Angie Thomas’s young adult bestseller The Hate U Give won plaudits last year for its thoughtful account of the effects of police brutality on a black teenager. Now, a year later comes a daring and deeply felt adaptation from director George Tillman Jr (Notorious, The Longest Yard), anchored by a heavyweight performance by Hunger Games star Amandla Stenberg.

Stenberg plays Starr Carter, a teenage girl living with her parents and two brothers in the tough (fictional) neighbourhood of Garden Heights. Starr’s father Maverick (Russell Hornsby) is a former gang member turned community leader keen to impress on his children both the importance of black pride and the dangers that being a person of colour in an institutionally biased nation brings. Early on in the film he delivers “the talk”, the grim but necessary explanation of how to negotiate an encounter with the police given by every African American father to his children.
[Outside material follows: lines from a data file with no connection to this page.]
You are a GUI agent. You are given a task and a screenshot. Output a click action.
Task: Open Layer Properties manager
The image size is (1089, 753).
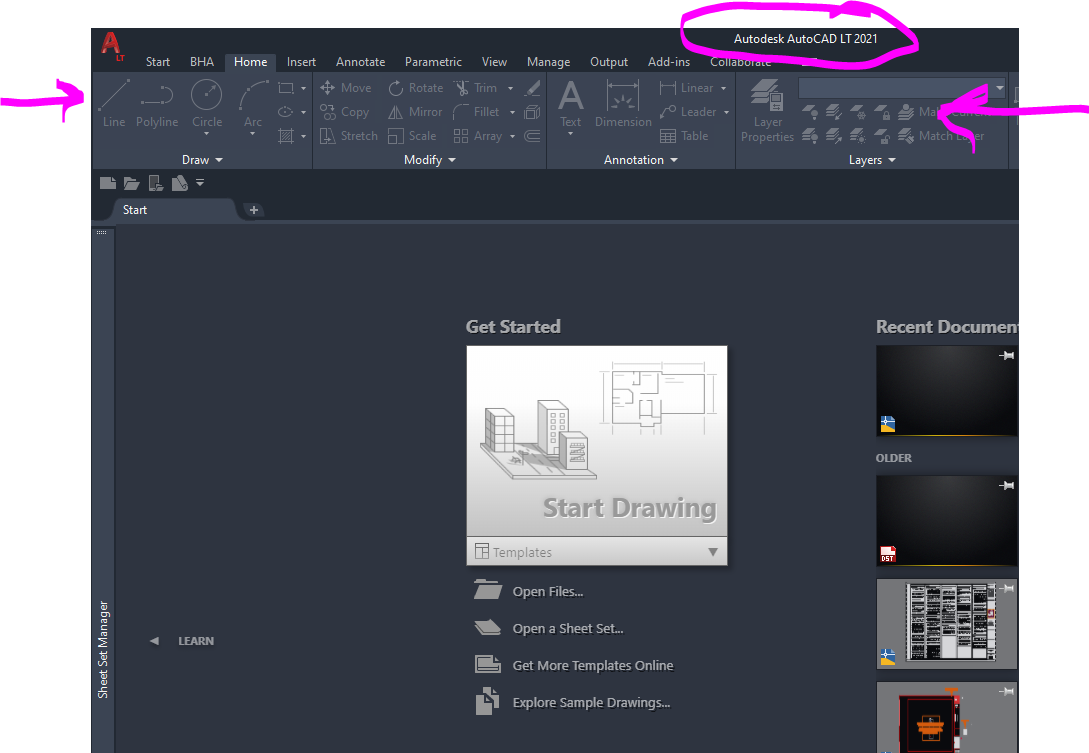click(767, 111)
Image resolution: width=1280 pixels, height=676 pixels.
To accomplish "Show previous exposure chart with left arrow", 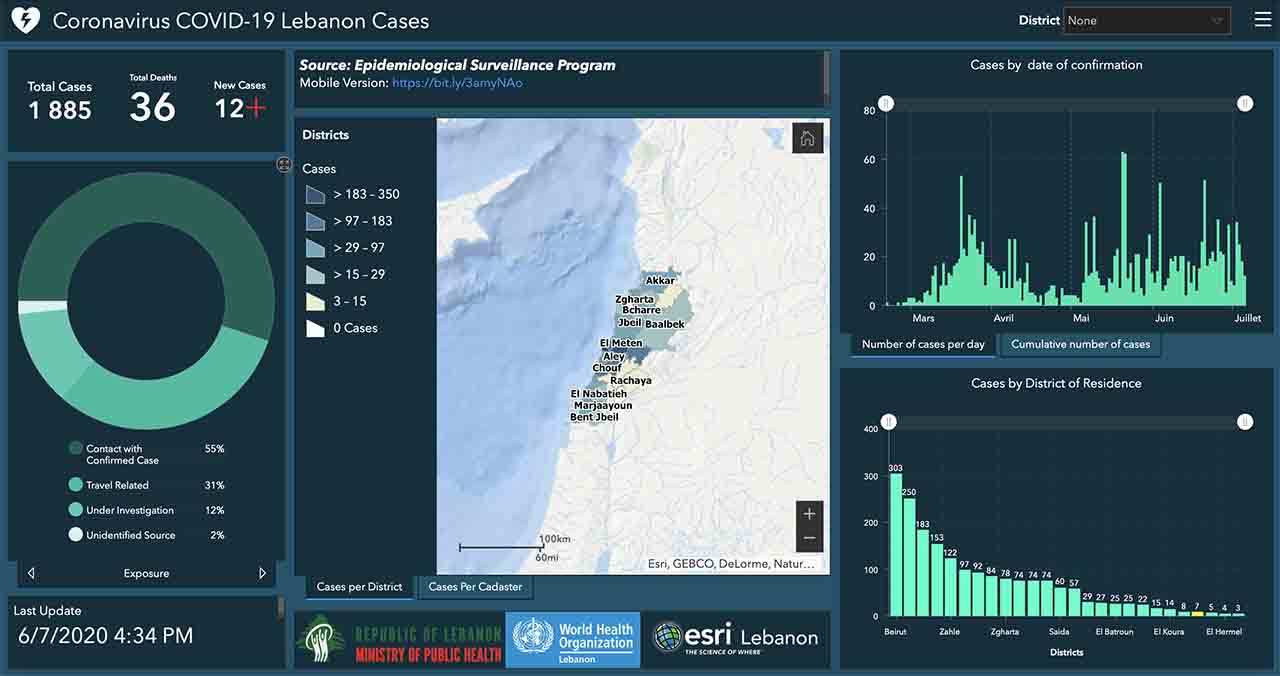I will pos(31,573).
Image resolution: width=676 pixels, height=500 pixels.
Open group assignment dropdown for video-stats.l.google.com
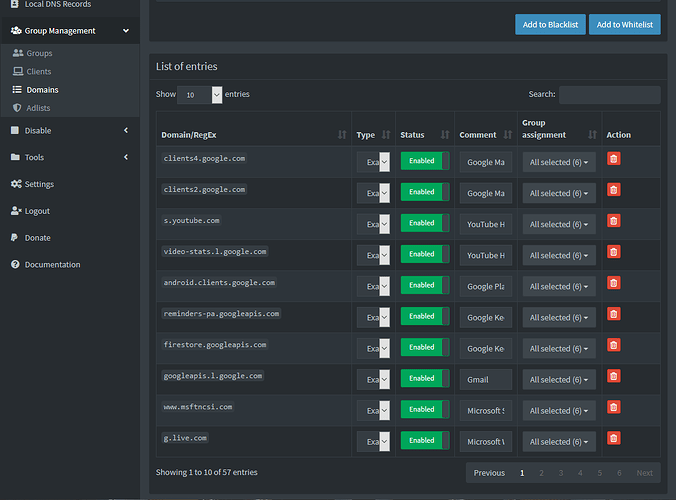point(558,255)
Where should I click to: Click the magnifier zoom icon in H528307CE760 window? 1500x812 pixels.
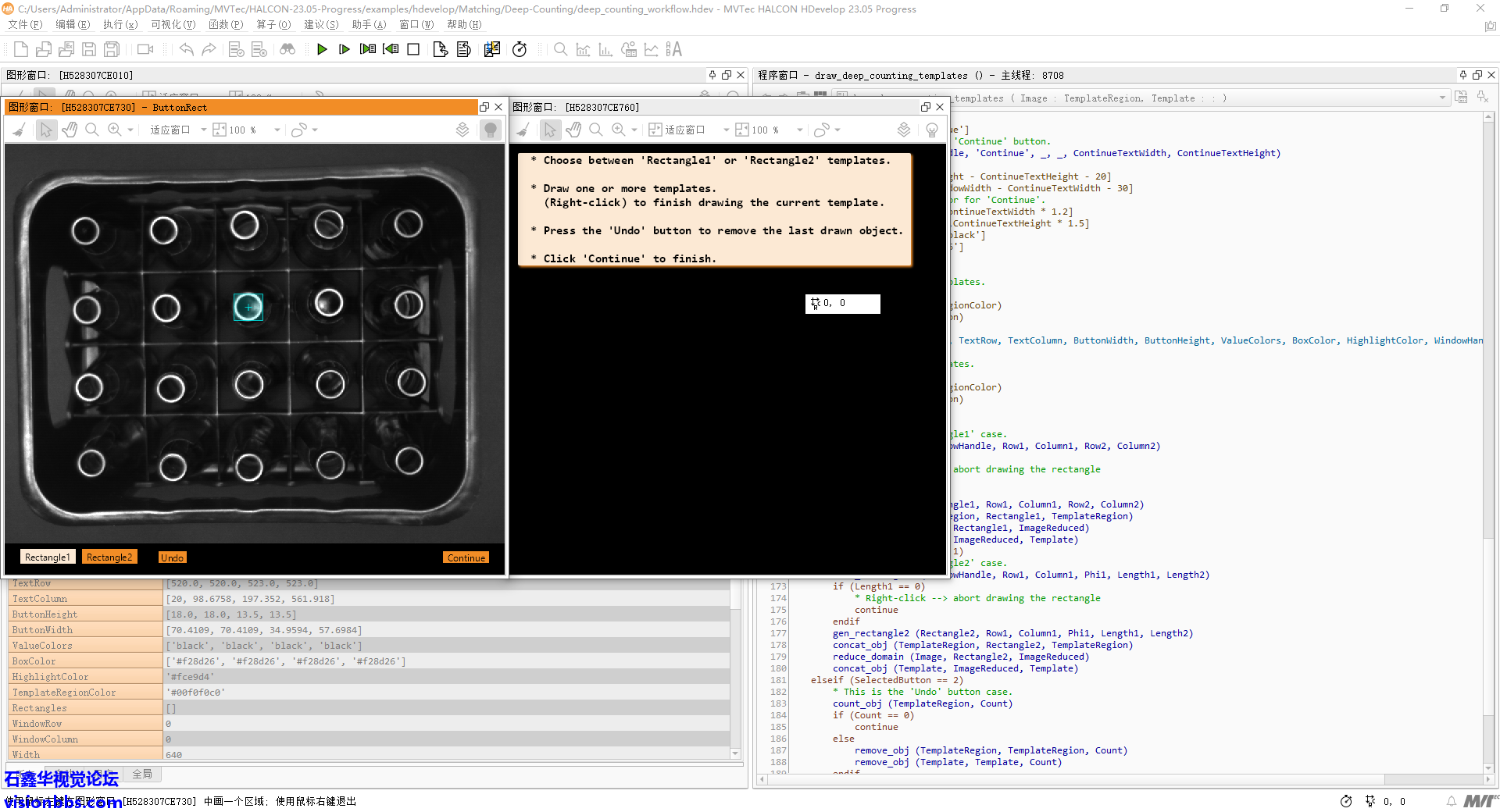pyautogui.click(x=596, y=130)
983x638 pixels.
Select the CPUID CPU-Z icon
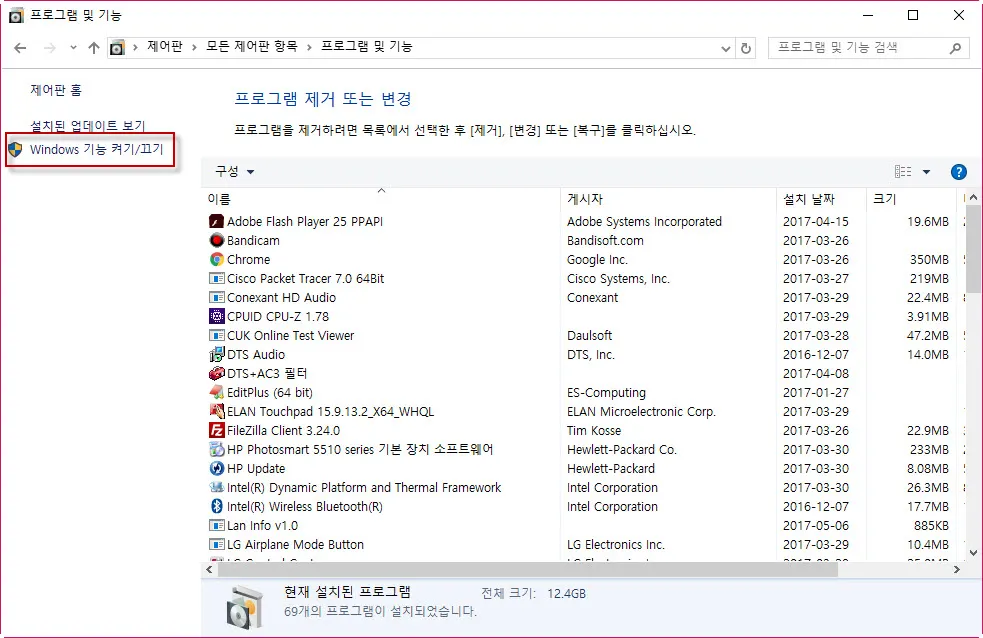[x=216, y=317]
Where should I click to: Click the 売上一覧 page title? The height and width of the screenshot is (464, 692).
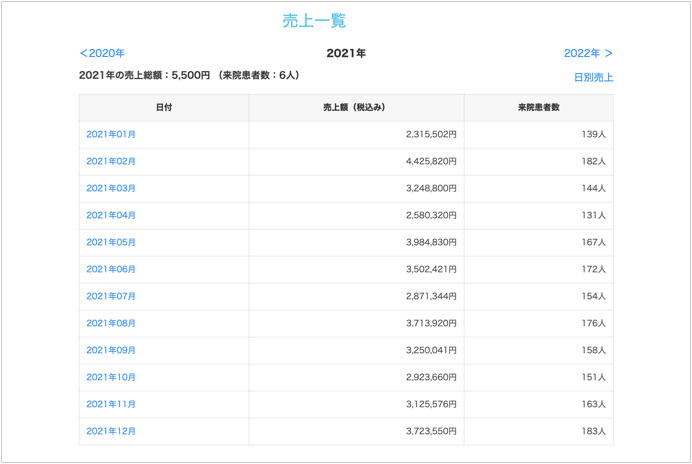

Garden Heights’s local high school is, in Starr’s words, where “you go to get drunk, high, pregnant or killed”; so the children attend an elite, and predominately white, private school instead. Over time Starr has learned to carefully code-switch between these two worlds, existing as normal Starr in Garden Heights and “Starr version two” at school. Despite her white classmates co-opting the language, clothing and culture of black America, Starr v.2 knows that she has to be as softly spoken and non-confrontational as possible to avoid being stereotyped. (“Slang makes them look cool, but it makes me look hood,” she notes sagely.)

Outwardly, this tactic seems to serve her well: she is considered a model student, is popular with her classmates and has a good-looking boyfriend (KJ Apa) – though the ugly looks given by some of the girls at school to this mixed-race relationship underlines that bigotry still lies beneath the surface.

Back in Garden Heights Starr attends a house party where she bumps into Khalil, her childhood friend and first crush, who is now working as low-level dealer. Khalil offers to drive her home but on the way, the pair are stopped without reason by a white police officer. Remembering the advice of her dad, Starr prostrates herself on the dashboard, but Khalil, quite understandably, is unwilling to play along with this racial-profiling parlour game, and is ordered out of the car. When he innocently reaches back through the window for a hairbrush, the officer fatally shoots him, and Starr, restrained by the panicking officer, is forced to watch her friend bleed out.

It’s a deeply distressing moment, particularly in the context of a what is ostensibly a teen movie, and Tillman Jr refuses to soften or underplay it. Horrifying too is the dehumanising interview Starr endures at the police station directly afterwards, where the officers choose to victim-blame and build a case against Khalil – and by extension Starr – rather than ascertain the truth.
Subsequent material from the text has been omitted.